IBDV基因组dsRNA从用鸡胚成纤维细胞培养的病毒颗粒中提取。根据已报道的加拿大OH毒株的B片段序列设计三对引物。
第一对引物为:5′CCTCTTCTTGATGATTCTGCCACC 3′
5′ACTAAAGCCCGCATGATAAGTACC3′
第二对引物为:5′GGGTCAAACAAGAAGAAGCTACTC3′
5′AGTTGGGCTGGATTGTTGTTGTTC′
第三对引物为:5′CTTGCACAACCAGGGTACCTGAGT3′
5′GCTATTGGCGGCTCTCTTTTTGGC3′
用DMSO对dsRNA进行反转录前变性处理后,用常规方法进行RT-PCR,从而获得976bp、774bp、997bp的3段部分重叠且重叠部分包括特异酶切位点(sphI和kpnI位点)的扩增产物。这样便于以后把3个片段连接为一个完整的阅读框,对VP1的功能进行进一步的研究。扩增片段分别克隆于pGEM-Teasy载体,转化感受态细胞E.coli DH5α,提取质粒进行酶切鉴定,阳性克隆进行测序反应,在PE公司ABI-377型全自动测序仪上测定核苷酸序列。测定结果与GenBank中“IL4”、“2512”、“Variant E”、“UK661”、“OKYM”、“OH”、“HK46”7种毒株的B片段核苷酸序列及氨基酸序列进行比较(“OH”毒株为血清Ⅱ型)。
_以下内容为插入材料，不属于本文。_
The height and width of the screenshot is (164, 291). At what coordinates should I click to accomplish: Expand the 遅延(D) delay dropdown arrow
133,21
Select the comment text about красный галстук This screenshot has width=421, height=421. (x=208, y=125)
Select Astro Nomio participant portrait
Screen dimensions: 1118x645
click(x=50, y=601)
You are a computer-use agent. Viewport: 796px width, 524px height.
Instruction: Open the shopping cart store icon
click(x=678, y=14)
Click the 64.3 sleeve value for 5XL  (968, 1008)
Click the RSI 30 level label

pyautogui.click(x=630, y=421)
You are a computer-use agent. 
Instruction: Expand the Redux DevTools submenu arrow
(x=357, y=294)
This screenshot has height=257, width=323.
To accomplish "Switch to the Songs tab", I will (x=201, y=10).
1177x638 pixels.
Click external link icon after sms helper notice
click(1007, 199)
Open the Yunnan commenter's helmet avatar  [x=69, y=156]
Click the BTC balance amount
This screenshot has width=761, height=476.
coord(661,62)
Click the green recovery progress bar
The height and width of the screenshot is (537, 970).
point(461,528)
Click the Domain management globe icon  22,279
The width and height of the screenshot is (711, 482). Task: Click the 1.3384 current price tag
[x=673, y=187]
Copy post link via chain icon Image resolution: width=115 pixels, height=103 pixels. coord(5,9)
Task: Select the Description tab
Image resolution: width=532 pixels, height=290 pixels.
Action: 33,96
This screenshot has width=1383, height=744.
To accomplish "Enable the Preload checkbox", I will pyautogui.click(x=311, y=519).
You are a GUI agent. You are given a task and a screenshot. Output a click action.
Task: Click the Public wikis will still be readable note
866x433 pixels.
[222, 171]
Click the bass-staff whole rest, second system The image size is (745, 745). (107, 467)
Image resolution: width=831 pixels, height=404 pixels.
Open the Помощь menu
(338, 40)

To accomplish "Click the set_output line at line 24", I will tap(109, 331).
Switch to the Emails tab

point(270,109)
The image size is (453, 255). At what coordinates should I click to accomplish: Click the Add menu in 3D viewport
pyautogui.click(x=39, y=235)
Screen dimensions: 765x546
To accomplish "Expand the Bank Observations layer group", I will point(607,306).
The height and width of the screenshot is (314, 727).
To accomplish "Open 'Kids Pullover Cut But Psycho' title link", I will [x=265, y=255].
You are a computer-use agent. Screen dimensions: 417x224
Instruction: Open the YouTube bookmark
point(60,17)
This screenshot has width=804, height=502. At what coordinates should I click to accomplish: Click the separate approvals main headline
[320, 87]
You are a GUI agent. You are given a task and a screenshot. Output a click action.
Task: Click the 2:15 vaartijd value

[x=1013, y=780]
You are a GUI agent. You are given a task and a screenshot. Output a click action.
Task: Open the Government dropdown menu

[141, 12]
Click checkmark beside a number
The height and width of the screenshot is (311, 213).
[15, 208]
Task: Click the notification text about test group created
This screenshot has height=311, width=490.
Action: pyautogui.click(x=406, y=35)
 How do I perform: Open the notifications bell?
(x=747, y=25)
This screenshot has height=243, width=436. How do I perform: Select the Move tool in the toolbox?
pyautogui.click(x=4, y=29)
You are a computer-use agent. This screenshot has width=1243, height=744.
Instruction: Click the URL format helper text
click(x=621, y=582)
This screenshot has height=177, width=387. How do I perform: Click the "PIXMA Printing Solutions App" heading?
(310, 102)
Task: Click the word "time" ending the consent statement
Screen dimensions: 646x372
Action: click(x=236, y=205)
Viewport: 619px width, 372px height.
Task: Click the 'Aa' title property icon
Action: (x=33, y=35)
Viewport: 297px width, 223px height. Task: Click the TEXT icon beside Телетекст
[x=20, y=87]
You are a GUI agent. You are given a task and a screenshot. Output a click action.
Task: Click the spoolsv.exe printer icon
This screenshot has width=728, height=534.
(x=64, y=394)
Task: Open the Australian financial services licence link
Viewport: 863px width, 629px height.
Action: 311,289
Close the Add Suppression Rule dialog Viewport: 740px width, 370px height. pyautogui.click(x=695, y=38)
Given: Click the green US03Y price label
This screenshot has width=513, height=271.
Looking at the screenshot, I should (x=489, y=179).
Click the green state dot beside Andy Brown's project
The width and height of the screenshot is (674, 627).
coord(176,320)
Ts株与7种IBDV毒株B片段核苷酸序列同源性介于87%~99%;氨系酸序列同源性介于91.01%~96.35%。血清Ⅱ型“OH”株的氨基酸序列从100~135位发生移码突变,这可能导致了血清型的改变。由于Ts毒株B片段核苷酸序列中复杂的二级结构及高级结构的影响,热变性法不能彻底使dsRNA变性,而使用DMSO后反转录才能顺利进行。另外,血清I型Ts强毒株与疫苗弱毒株“2512”无论在核苷酸序列还是在氨基酸序列上均表现最高同源性,血清Ⅱ型“OH”株与血清I型Ts株氨基酸序列同源性仅为91%,且出现36个氨基酸的移码突变,这似乎表明:B片段并非影响IBDV毒力的高低,而是决定了毒力的有无。